- **Extract**:
#####

If you don't have them...why even bother?

Wednesday, March 13, 2013

My Muse

At some point in every man's life a woman inspires him. A woman who lights his fire, strokes his creative forces and burns deep within his soul. While the relationship can turn physical, the foundation is always built from the mind forward. For better or worse, this woman engulfs and transforms his thoughts. This woman becomes his Muse. 

Picasso had Dora Maar. Andy Warhol had Edie Sedgwick, who also mused several rockers. Albert Brooks looked to Sharon Stone to be his in the movie, The Muse.  In recent TV, Californication's Hank Moody has his in true love Karen. Bridgitte Bardot inspired many a man in Film, TV and the Arts.


Women affect men in ways far greater ways than women can possibly understand or imagine. And this blog is no exception. While it's true that a number of different women have directly influenced and directed my writings, there's one woman who remains clearly in front of the rest in terms of inspiration and contemplation. She inspired a poem, parts of two TV Pilots, a feature length screenplay, endless chatter, and yes, this blog. 


With the face of an angel, the body of a goddess, the heart of an Eskimo...and the soul of a fire crotch breathing dragon...originally from Chicago (a city I love), she's deeply affected me in ways no other woman has or will again. I'm a different man because of her...for better or worse. I'm still not sure. Regardless, she's served a purpose; she's been my extraordinary enlightening Muse for the last three and a half years. Not a day has gone by that I have not thought of her. I can't imagine a day where I don't think of her. I've finally come to accept what I've already known for 20 plus years: The pursuit of women for purposes of dating and loving is not healthy, for me. Hopefully, I'll spend my remaining years going after things that only make me happy and healthy.

It seems appropriate to mark my 100th blog entry with my former Muse's direct presence. As such, I am closing the book on her as my eternal enchanting, enigmatic, maddening Muse of a woman. And with that, no longer will I write any more Naked Truths. I'm all mused out. This is it. Thanks for reading and participating all that you have these last couple of years. I hope some of what you've seen here has been helpful, enjoyable and perhaps, inspiring.  May you only travel down paths that lead to fulfillment. I leave you with, what else? A quote from my one and only, bromantic Muse, Bruce Springsteen.

"Once I was your treasure, and I saw your face in every star"
Back In Your Arms (1988)

#####

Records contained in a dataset
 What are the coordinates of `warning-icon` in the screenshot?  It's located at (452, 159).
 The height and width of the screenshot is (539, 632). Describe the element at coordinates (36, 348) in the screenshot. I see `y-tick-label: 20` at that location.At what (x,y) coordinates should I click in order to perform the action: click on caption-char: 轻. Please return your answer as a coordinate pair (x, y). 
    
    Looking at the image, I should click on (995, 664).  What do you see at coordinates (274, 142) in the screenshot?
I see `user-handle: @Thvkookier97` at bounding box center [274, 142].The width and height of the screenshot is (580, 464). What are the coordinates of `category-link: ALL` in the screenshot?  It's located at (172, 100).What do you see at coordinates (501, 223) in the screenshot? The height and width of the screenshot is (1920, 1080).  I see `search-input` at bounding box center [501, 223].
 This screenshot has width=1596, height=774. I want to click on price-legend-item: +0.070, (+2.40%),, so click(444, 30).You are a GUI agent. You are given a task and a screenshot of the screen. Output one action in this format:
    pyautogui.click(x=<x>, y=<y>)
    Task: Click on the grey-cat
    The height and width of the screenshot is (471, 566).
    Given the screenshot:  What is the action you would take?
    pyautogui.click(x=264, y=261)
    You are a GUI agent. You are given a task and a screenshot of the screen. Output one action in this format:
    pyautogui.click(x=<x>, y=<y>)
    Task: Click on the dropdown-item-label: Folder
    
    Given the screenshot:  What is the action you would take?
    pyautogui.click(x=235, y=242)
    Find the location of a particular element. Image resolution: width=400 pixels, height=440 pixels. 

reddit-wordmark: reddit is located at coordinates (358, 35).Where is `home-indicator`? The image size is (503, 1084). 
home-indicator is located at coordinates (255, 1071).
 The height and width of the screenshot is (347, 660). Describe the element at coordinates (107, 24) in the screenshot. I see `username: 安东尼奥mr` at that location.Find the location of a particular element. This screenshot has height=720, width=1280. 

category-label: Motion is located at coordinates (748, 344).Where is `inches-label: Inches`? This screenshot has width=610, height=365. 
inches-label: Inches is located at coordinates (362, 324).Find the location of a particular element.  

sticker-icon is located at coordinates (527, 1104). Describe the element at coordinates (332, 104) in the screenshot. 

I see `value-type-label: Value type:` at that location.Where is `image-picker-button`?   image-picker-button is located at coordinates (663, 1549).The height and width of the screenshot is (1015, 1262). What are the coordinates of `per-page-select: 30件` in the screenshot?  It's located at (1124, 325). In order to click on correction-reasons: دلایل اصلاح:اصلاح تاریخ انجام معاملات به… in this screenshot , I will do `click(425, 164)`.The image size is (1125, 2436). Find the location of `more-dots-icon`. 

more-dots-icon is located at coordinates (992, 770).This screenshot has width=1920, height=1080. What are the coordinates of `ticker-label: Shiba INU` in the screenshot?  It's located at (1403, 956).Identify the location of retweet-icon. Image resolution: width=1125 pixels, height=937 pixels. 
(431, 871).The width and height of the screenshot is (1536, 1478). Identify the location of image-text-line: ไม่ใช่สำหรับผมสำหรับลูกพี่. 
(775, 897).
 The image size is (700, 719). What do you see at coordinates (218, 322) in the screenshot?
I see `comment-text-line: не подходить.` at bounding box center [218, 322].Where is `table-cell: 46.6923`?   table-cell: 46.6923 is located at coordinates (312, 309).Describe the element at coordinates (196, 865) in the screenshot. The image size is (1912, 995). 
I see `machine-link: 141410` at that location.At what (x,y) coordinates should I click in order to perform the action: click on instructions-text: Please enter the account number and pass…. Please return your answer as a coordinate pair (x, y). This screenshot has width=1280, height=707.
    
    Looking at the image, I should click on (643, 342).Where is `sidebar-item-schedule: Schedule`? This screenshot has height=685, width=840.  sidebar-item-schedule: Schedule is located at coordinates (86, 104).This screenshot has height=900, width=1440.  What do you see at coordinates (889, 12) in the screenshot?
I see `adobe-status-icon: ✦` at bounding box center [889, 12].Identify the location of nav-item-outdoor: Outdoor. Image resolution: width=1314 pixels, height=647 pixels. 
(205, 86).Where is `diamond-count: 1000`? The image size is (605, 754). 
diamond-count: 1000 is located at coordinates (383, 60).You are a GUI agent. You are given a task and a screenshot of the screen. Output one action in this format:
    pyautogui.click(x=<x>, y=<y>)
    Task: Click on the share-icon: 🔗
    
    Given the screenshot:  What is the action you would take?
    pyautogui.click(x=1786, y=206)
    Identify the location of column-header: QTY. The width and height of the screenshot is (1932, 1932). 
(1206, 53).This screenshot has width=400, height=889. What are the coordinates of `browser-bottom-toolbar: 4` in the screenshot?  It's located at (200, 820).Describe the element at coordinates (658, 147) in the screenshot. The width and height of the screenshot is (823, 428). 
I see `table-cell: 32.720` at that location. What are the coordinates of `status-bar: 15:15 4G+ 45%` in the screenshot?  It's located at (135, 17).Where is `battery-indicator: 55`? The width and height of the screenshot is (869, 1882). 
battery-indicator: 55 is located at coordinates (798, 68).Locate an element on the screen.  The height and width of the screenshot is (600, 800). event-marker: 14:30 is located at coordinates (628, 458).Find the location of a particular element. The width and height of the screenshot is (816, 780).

#####

- **Work item**: Retype the passage of the blog post about a muse, everything from "Picasso had Dora" down to "and the Arts.". None of the entries is needed for this work.

- **Response to the task**:
Picasso had Dora Maar. Andy Warhol had Edie Sedgwick, who also mused several rockers. Albert Brooks looked to Sharon Stone to be his in the movie, The Muse.  In recent TV, Californication's Hank Moody has his in true love Karen. Bridgitte Bardot inspired many a man in Film, TV and the Arts.